It teaches us first of all that the revelation through the Son supersedes all others; angelic, human, and ritualistic. It supersedes the angelic; for the Son is superior to angels. It supersedes the human, as represented by Moses and Joshua; for the Son is greater than the servant. It supersedes the ritualistic method, the method of the priest and the altar, the method of the temple and sacrifice, and all the things through which God did by picture and symbol speak to men of Himself; because when the Son came, there was fulfillment of all of which these were but the shadows. When the Son came to speak from God, angels were no longer required, human teachers and interpreters were set on one side, all ritualism was rendered unnecessary.
The revelation through the Son was sufficient to meet all human need. The first need of man is a prophet who shall utter the word of God as the standard for his life. He needs also a priest, whose mediation shall reconcile him to God. He needs finally a king who shall govern according to the will of God.
When the Son came He came as Prophet, Priest, and King, meeting all these needs; and this is clearly set forth in the argument of the writer. God speaks through the Son; and angels, and Moses, and Joshua are silent. So the prophetic need is met. Then He establishes a new covenant; and His priesthood is higher than that of Aaron, higher than the Levitical order, being of the order of Melchizedek. Thus the priestly need is met. Finally, He, as King, establishes the Kingdom of God in this world. So the kingly need is met.
Once again, the revelation through the Son ensures all victories. The individual is perfected through the Son. The old economy is abolished because it made nothing perfect. Social victory is realized through the Son; "Ye are come unto mount Zion, and unto the City of the living God, the heavenly Jerusalem." Finally, universal victory is made certain, for the ultimate glory is that triumph of God wherein He Who suffered shall find His perfect satisfaction.

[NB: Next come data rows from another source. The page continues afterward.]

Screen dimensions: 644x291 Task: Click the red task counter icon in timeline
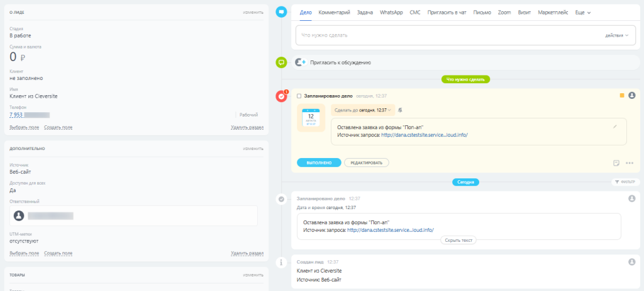coord(282,96)
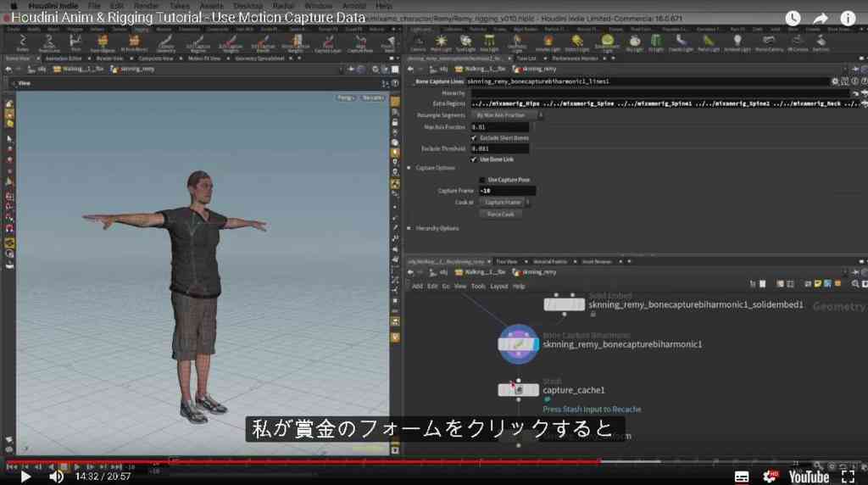Select the Camera shelf tool
868x485 pixels.
418,42
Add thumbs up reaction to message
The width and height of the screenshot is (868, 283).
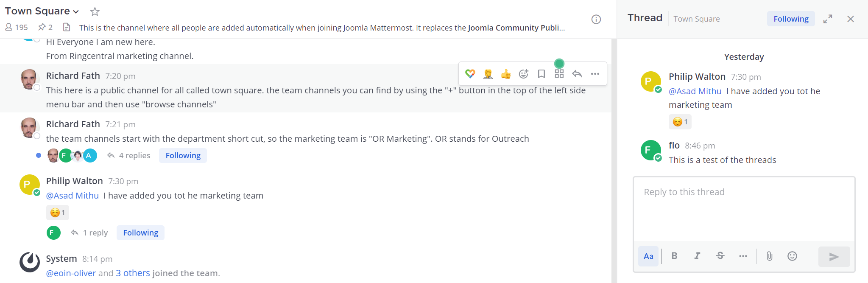coord(505,74)
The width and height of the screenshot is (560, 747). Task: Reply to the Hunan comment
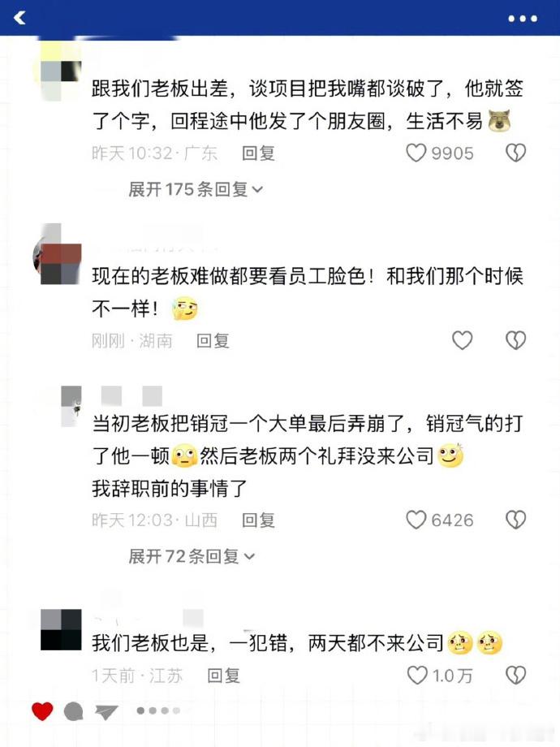click(x=213, y=341)

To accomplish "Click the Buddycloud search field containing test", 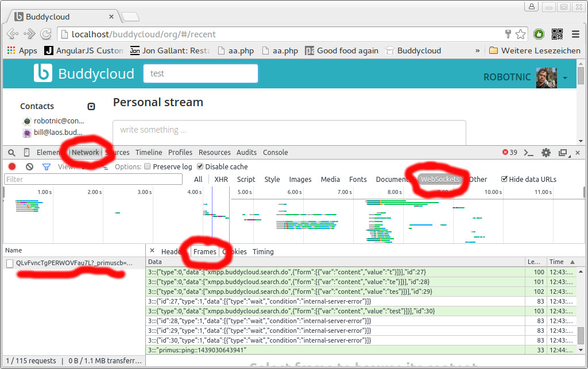I will pyautogui.click(x=200, y=73).
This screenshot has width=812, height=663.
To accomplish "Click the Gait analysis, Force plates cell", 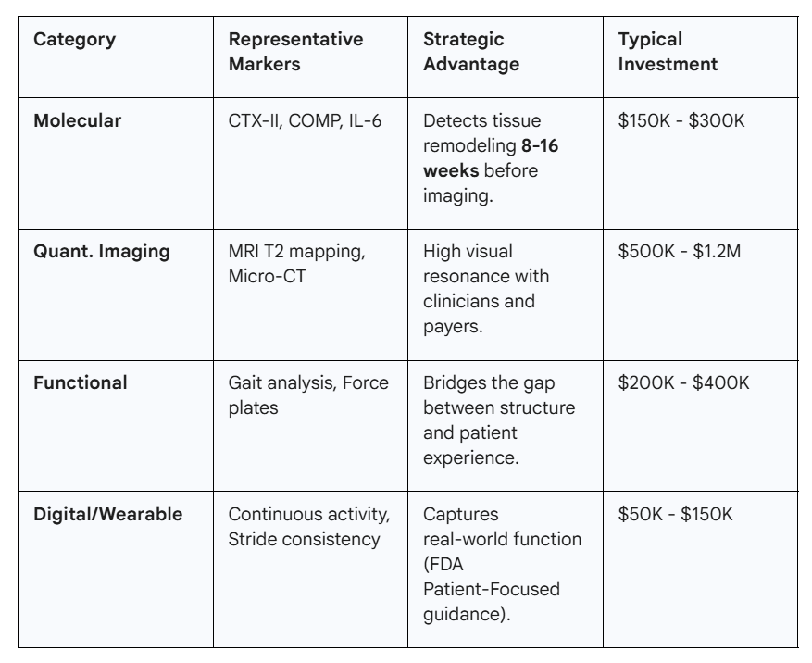I will coord(310,394).
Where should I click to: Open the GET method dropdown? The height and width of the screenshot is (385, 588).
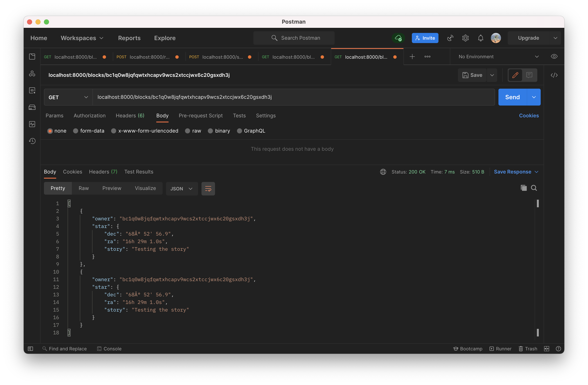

All that, so far as we are concerned, may be said to be objective. Faith is revealed as the principle by which these things become subjective, part of our own experience. If there is one book of the Bible which more carefully than any other defines faith, it is this letter. It contains one passage in which faith is defined in so many words, but that is not the only definition of faith which it affords. Faith, according to the whole teaching of the writer, is volitional surrender, and obedience in spite of appearances. Faith is not merely intellectual conviction. Faith is the action of the will which follows intellectual conviction and harmonizes with intellectual conviction. That is the only faith that saves. Faith as a creed, apprehended by the intellect, never saves. If we carefully follow the argument of the writer, when he is dealing with the subject of the people who could not enter in because of unbelief, we discover that unbelief is described as disobedience. The men who triumphed by faith were men who did things because they believed, when all appearances made it seem as though their doing was the doing of unutterable folly. Think of the unutterable folly of any man turning his back on Ur of the Chaldees and going, no one knew whither, not even himself, because he believed God, and looked for a city. That is faith; volitional surrender and obedience in spite of appearances. That is how the letter to the Hebrews in its wider teaching defines faith.

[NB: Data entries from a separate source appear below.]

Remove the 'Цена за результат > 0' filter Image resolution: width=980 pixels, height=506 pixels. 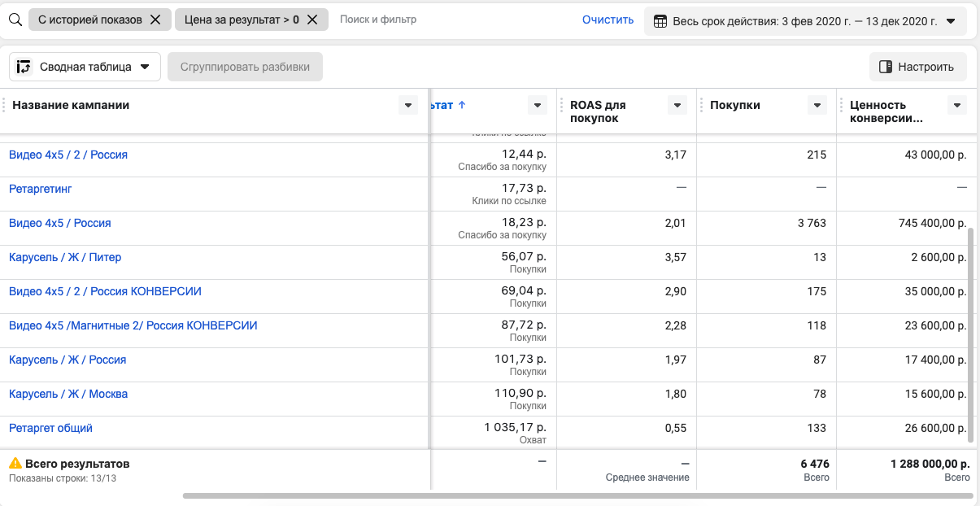(x=312, y=20)
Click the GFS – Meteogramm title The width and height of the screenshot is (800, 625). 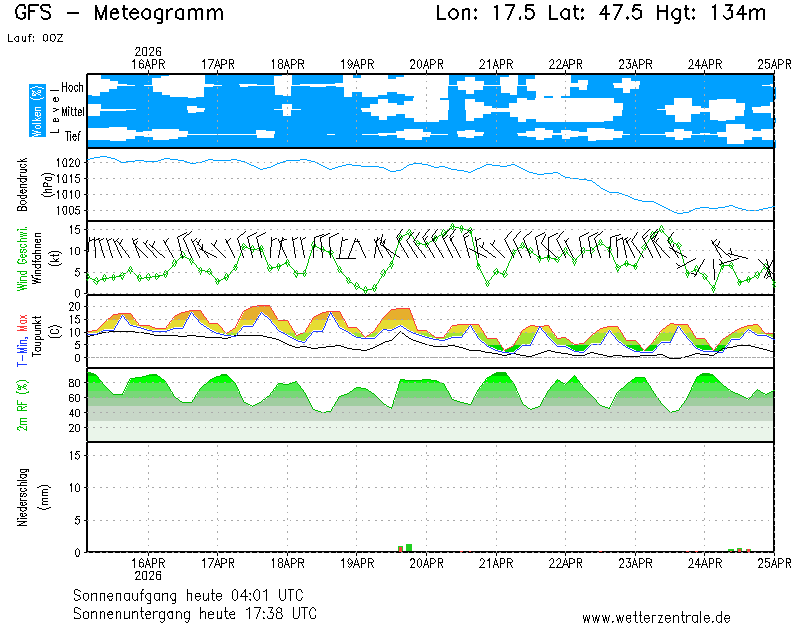pyautogui.click(x=120, y=13)
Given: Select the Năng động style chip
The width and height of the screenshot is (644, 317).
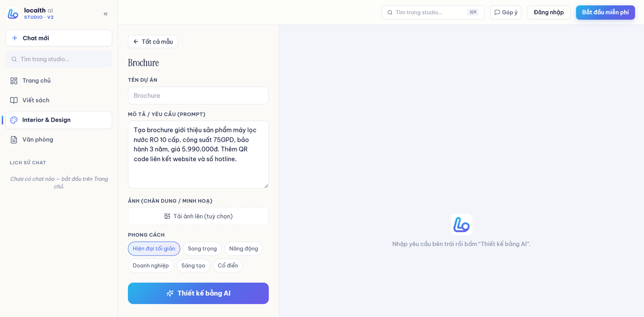Looking at the screenshot, I should tap(244, 249).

Faith is not only defined, it is revealed at work. Faith is not merely a sentiment, an attitude of mind; it is energy that drives and accomplishes. These men did something. Faith also suffers, and the story of suffering is graphically told. And finally, faith waits, the most difficult thing that faith ever has to do; "These all died in faith, not having received the promises. . . . God having provided some better thing concerning us, that apart from us they should not be made perfect." And they are waiting still! The life of faith does not end when we die. The life of faith runs on into the paradise of God. There is no uncertainty in the waiting, no unhappiness, no misery; but they are waiting because the victory is not yet won, the work is not done, and God's Kingdom has not yet come. For us the most heavenly activity, and the most difficult activity of faith, is to wait. So long as I can work, even though I may suffer, it is not so difficult; but when I can no longer work, or suffer, and simply have to wait, that is the most trying activity of faith.
Finally, this letter gives us a picture of faith triumphant. It is triumphant in the deed. Go through the eleventh chapter again, and see how constantly those men did things, and how in the doing there was triumph. The things that they did are the things that have made the world what it is to-day, in so far as it harmonizes with the will of God. Faith suffers, but in the suffering it is triumphant. It makes sorrow the occasion for song. Finally faith is triumphant in its waiting, for it is in itself the assurance of things hoped for, the certainty of the ultimate accomplishment of the will of God.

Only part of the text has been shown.